(TASK DETAILS):
Swap every "Where should I click to" in the listing for "Which point should I click to" and leave everything else as it is.

# EXTRACTED ENTRIES start

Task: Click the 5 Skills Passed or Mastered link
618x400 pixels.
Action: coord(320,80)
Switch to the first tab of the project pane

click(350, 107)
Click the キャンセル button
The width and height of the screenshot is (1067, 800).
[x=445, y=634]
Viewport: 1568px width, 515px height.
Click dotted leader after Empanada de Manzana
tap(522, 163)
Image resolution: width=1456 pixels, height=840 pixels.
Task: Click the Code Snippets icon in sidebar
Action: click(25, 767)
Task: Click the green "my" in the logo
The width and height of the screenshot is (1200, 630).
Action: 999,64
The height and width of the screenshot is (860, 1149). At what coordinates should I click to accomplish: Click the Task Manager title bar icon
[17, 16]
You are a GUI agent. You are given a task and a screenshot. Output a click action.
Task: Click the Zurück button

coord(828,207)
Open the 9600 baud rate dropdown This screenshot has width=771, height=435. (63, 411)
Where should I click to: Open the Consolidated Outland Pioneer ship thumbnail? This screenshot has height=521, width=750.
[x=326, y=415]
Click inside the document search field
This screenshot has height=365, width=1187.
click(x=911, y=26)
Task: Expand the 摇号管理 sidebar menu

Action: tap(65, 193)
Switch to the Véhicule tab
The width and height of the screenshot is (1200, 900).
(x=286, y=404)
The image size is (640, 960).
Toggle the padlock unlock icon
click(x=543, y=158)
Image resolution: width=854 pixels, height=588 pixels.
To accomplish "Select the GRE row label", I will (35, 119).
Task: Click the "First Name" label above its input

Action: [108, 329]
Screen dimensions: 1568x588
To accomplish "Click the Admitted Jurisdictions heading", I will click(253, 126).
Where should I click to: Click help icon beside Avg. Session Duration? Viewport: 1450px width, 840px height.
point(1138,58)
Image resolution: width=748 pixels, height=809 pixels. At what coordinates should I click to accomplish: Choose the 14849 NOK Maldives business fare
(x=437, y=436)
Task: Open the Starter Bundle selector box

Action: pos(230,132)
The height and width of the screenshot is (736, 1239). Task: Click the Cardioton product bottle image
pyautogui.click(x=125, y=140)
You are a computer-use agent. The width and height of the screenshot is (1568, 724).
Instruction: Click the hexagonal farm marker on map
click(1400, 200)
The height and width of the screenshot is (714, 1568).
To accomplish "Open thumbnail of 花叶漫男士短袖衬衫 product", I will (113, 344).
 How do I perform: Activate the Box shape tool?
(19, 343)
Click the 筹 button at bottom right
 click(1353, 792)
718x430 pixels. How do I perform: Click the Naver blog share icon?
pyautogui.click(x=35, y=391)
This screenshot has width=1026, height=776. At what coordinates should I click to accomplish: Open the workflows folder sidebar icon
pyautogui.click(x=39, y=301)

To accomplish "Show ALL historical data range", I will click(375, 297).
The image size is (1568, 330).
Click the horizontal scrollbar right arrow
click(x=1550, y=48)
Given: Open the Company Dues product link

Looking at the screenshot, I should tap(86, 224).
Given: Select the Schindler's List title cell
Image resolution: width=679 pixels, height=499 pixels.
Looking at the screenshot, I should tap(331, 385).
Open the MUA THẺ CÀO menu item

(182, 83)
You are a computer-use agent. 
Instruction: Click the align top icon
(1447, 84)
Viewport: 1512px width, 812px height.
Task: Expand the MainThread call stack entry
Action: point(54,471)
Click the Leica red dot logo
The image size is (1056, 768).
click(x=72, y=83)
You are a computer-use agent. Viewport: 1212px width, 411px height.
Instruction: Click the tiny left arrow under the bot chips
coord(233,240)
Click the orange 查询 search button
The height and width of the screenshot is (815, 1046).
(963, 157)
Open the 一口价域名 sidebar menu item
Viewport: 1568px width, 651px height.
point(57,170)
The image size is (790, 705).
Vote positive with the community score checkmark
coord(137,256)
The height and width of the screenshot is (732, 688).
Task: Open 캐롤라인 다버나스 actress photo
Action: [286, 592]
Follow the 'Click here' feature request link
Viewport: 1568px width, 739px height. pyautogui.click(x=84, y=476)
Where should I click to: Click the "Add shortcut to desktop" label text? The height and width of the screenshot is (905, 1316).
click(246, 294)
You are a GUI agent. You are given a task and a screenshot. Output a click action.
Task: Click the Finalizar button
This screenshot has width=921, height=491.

# EXTRACTED ENTRIES end

(RESULT FOR THIS EXERCISE):
Task: Click the 5 Skills Passed or Mastered link
618x400 pixels.
Action: coord(320,80)
Switch to the first tab of the project pane

click(350, 107)
Click the キャンセル button
The width and height of the screenshot is (1067, 800).
[x=445, y=634]
Viewport: 1568px width, 515px height.
Click dotted leader after Empanada de Manzana
tap(522, 163)
Image resolution: width=1456 pixels, height=840 pixels.
Task: Click the Code Snippets icon in sidebar
Action: click(25, 767)
Task: Click the green "my" in the logo
The width and height of the screenshot is (1200, 630).
Action: 999,64
The height and width of the screenshot is (860, 1149). At what coordinates should I click to accomplish: Click the Task Manager title bar icon
[17, 16]
You are a GUI agent. You are given a task and a screenshot. Output a click action.
Task: Click the Zurück button

coord(828,207)
Open the 9600 baud rate dropdown This screenshot has width=771, height=435. (63, 411)
Which point should I click to: Open the Consolidated Outland Pioneer ship thumbnail? This screenshot has height=521, width=750.
[x=326, y=415]
Click inside the document search field
This screenshot has height=365, width=1187.
click(x=911, y=26)
Task: Expand the 摇号管理 sidebar menu

Action: tap(65, 193)
Switch to the Véhicule tab
The width and height of the screenshot is (1200, 900).
(x=286, y=404)
The image size is (640, 960).
Toggle the padlock unlock icon
click(x=543, y=158)
Image resolution: width=854 pixels, height=588 pixels.
To accomplish "Select the GRE row label", I will (35, 119).
Task: Click the "First Name" label above its input

Action: [108, 329]
Screen dimensions: 1568x588
To accomplish "Click the Admitted Jurisdictions heading", I will click(253, 126).
Which point should I click to: Click help icon beside Avg. Session Duration? Viewport: 1450px width, 840px height.
point(1138,58)
Image resolution: width=748 pixels, height=809 pixels. At what coordinates should I click to accomplish: Choose the 14849 NOK Maldives business fare
(x=437, y=436)
Task: Open the Starter Bundle selector box

Action: pos(230,132)
The height and width of the screenshot is (736, 1239). Task: Click the Cardioton product bottle image
pyautogui.click(x=125, y=140)
You are a computer-use agent. The width and height of the screenshot is (1568, 724).
Instruction: Click the hexagonal farm marker on map
click(1400, 200)
The height and width of the screenshot is (714, 1568).
To accomplish "Open thumbnail of 花叶漫男士短袖衬衫 product", I will (113, 344).
 How do I perform: Activate the Box shape tool?
(19, 343)
Click the 筹 button at bottom right
 click(1353, 792)
718x430 pixels. How do I perform: Click the Naver blog share icon?
pyautogui.click(x=35, y=391)
This screenshot has width=1026, height=776. At what coordinates should I click to accomplish: Open the workflows folder sidebar icon
pyautogui.click(x=39, y=301)

To accomplish "Show ALL historical data range", I will click(375, 297).
The image size is (1568, 330).
Click the horizontal scrollbar right arrow
click(x=1550, y=48)
Given: Open the Company Dues product link

Looking at the screenshot, I should tap(86, 224).
Given: Select the Schindler's List title cell
Image resolution: width=679 pixels, height=499 pixels.
Looking at the screenshot, I should tap(331, 385).
Open the MUA THẺ CÀO menu item

(182, 83)
You are a computer-use agent. 
Instruction: Click the align top icon
(1447, 84)
Viewport: 1512px width, 812px height.
Task: Expand the MainThread call stack entry
Action: point(54,471)
Click the Leica red dot logo
The image size is (1056, 768).
click(x=72, y=83)
You are a computer-use agent. Viewport: 1212px width, 411px height.
Instruction: Click the tiny left arrow under the bot chips
coord(233,240)
Click the orange 查询 search button
The height and width of the screenshot is (815, 1046).
(963, 157)
Open the 一口价域名 sidebar menu item
Viewport: 1568px width, 651px height.
point(57,170)
The image size is (790, 705).
Vote positive with the community score checkmark
coord(137,256)
The height and width of the screenshot is (732, 688).
Task: Open 캐롤라인 다버나스 actress photo
Action: [286, 592]
Follow the 'Click here' feature request link
Viewport: 1568px width, 739px height. pyautogui.click(x=84, y=476)
Which point should I click to: Click the "Add shortcut to desktop" label text? The height and width of the screenshot is (905, 1316).
click(246, 294)
You are a GUI agent. You are given a task and a screenshot. Output a click action.
Task: Click the Finalizar button
This screenshot has width=921, height=491.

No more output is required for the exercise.